My mother, Pat Fleetwood-Walker, who has died aged 95 from a stroke, was a volunteer in Birmingham right up to the end of her life.
Following a career in teaching and university administration, she became a member of the Prevention First Citizens’ Panel, a group of volunteers supporting Birmingham city council’s commissioning process for services and working to maintain and raise standards of support for vulnerable people. A lifelong carer for her daughter, Pat was a strong advocate for those with vulnerabilities and used her visionary thinking to champion their needs.
Born in Birmingham, to Katie (nee Lang), who helped her parents run a sweet shop, and Karl Fleetwood, a mechanical engineer, Pat was lucky to survive her early years, when she almost died of pneumonia. Her parents encouraged a keen interest in the world and, in an age where few women entered higher education, Pat – a pupil at St Paul’s convent school in Edgbaston – won a scholarship in 1947 to study botany at Birmingham University.
She went on to complete a PhD in fungal crop diseases, and later, in 1987, a master’s in education to enhance her work developing innovative teaching materials for Birmingham University medical school.

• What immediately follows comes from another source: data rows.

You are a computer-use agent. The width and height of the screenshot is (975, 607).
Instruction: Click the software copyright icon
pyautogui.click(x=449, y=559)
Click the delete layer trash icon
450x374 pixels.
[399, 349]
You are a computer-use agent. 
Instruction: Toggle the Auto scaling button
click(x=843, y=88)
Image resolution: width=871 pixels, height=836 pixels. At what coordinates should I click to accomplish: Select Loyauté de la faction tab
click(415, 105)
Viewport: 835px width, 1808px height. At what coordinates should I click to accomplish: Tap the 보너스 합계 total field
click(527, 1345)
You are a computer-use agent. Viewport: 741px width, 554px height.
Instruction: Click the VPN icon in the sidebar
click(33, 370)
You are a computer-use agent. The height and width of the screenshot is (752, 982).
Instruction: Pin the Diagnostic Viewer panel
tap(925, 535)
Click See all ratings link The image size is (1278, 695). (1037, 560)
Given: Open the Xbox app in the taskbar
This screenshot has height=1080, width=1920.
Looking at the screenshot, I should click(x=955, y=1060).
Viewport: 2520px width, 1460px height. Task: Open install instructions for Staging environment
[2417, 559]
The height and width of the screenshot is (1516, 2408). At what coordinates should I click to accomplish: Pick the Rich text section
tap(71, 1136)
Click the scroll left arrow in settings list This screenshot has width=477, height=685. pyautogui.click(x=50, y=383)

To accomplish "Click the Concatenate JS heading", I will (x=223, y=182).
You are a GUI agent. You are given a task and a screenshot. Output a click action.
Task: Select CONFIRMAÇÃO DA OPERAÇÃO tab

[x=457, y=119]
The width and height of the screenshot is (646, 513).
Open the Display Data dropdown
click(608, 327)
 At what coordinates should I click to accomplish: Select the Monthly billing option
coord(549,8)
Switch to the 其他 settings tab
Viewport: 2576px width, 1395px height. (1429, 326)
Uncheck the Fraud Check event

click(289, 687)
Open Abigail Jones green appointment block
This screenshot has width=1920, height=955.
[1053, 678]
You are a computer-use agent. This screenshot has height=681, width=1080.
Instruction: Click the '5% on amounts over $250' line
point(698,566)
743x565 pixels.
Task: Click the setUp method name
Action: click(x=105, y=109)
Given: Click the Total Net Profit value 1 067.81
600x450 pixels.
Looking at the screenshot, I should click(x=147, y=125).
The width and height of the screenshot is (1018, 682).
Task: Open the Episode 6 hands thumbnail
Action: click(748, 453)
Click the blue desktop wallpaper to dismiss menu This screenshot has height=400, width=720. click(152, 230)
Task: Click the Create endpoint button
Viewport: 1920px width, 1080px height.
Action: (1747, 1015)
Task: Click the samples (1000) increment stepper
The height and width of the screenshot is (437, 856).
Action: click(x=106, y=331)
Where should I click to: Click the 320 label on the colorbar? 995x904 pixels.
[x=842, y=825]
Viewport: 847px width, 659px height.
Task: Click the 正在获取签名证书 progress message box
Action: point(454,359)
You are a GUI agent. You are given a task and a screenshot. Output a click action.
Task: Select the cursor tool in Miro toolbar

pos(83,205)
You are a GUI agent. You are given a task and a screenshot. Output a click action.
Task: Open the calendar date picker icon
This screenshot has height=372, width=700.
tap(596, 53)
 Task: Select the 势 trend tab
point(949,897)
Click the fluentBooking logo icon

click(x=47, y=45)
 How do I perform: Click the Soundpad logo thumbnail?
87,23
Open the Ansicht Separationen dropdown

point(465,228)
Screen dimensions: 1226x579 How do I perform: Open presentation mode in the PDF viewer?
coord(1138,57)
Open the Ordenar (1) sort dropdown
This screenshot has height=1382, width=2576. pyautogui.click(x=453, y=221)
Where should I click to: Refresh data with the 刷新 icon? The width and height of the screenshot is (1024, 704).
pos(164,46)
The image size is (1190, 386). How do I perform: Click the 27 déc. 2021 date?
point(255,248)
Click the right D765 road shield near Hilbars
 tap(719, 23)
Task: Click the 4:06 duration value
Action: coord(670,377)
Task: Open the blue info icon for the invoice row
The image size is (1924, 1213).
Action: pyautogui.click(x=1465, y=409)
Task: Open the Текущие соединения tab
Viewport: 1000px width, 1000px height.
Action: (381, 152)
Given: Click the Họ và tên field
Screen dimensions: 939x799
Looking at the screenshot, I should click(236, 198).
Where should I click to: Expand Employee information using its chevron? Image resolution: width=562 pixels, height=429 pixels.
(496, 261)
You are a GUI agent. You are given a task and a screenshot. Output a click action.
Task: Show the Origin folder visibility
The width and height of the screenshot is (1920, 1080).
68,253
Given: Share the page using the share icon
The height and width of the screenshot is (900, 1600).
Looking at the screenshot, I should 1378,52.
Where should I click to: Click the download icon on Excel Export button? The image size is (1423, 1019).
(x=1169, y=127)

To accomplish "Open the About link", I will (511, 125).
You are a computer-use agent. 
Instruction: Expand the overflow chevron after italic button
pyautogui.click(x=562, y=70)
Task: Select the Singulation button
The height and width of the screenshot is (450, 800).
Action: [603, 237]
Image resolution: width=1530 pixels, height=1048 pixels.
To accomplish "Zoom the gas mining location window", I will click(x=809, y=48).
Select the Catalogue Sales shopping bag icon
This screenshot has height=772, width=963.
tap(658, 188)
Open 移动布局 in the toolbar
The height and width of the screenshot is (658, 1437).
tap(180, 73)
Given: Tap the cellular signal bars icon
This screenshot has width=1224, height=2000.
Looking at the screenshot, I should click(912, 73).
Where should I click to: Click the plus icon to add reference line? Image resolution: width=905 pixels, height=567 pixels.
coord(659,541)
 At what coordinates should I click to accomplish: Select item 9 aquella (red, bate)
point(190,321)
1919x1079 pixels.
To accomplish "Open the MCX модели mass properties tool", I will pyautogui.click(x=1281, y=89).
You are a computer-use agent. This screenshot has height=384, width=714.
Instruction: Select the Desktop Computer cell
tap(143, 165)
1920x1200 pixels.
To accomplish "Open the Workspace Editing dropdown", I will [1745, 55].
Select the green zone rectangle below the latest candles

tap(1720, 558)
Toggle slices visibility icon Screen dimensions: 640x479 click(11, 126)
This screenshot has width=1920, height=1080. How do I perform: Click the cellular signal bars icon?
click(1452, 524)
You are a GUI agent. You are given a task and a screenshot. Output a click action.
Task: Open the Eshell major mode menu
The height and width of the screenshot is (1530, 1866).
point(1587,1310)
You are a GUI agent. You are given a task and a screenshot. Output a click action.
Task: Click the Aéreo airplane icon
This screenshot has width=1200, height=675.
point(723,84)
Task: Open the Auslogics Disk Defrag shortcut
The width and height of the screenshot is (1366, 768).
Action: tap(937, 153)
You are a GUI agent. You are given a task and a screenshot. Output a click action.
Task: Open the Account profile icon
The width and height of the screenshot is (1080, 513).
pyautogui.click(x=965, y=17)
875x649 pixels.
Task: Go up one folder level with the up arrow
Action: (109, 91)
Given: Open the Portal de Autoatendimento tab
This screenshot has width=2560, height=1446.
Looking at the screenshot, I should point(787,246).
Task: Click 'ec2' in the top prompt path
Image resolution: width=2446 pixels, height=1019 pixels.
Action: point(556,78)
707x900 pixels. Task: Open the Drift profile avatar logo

As an akela leading a cub pack in a deprived area of the city, Pat met and married Colin Fleetwood-Walker, a scout leader, in 1953. Colin was an architect, eldest son of the portrait painter Bernard Fleetwood-Walker and a survivor of the second world war Arctic convoys. They had six children: Susan (born as Pat’s PhD was completed), Judith, Becky, Johnny, Ruth and me.
The 1970s and 80s were a turbulent time for the family with many life-changing challenges: not least of which was the death of Johnny at 17 in 1976 in a motorbike accident. This was followed by Colin’s chronic illness and early death in 1987.
As the main breadwinner, Pat taught science in secondary schools, worked with the educational services team at Birmingham University, and then at Aston University in Birmingham. There she was head of extension education, working with academics (in both the US and UK) and industry to develop tutored video instruction and materials to help innovation in businesses.
Pat retired in 1994 but continued to work in promoting sustainable communities in the West Midlands. The Prevention First Citizens’ Panel, on which she had served since around 2004, was awarded the King’s Award for Voluntary Service in November 2023.
Born as women got the vote, she was a long-term Labour party member and delighted to see them win with 11 women serving in the cabinet just days before her death. An academic and positive thinker, Pat attributed her long life to the NHS, luck, and family and friends.
She is survived by five children, 10 grandchildren and 10 great-granddaughters.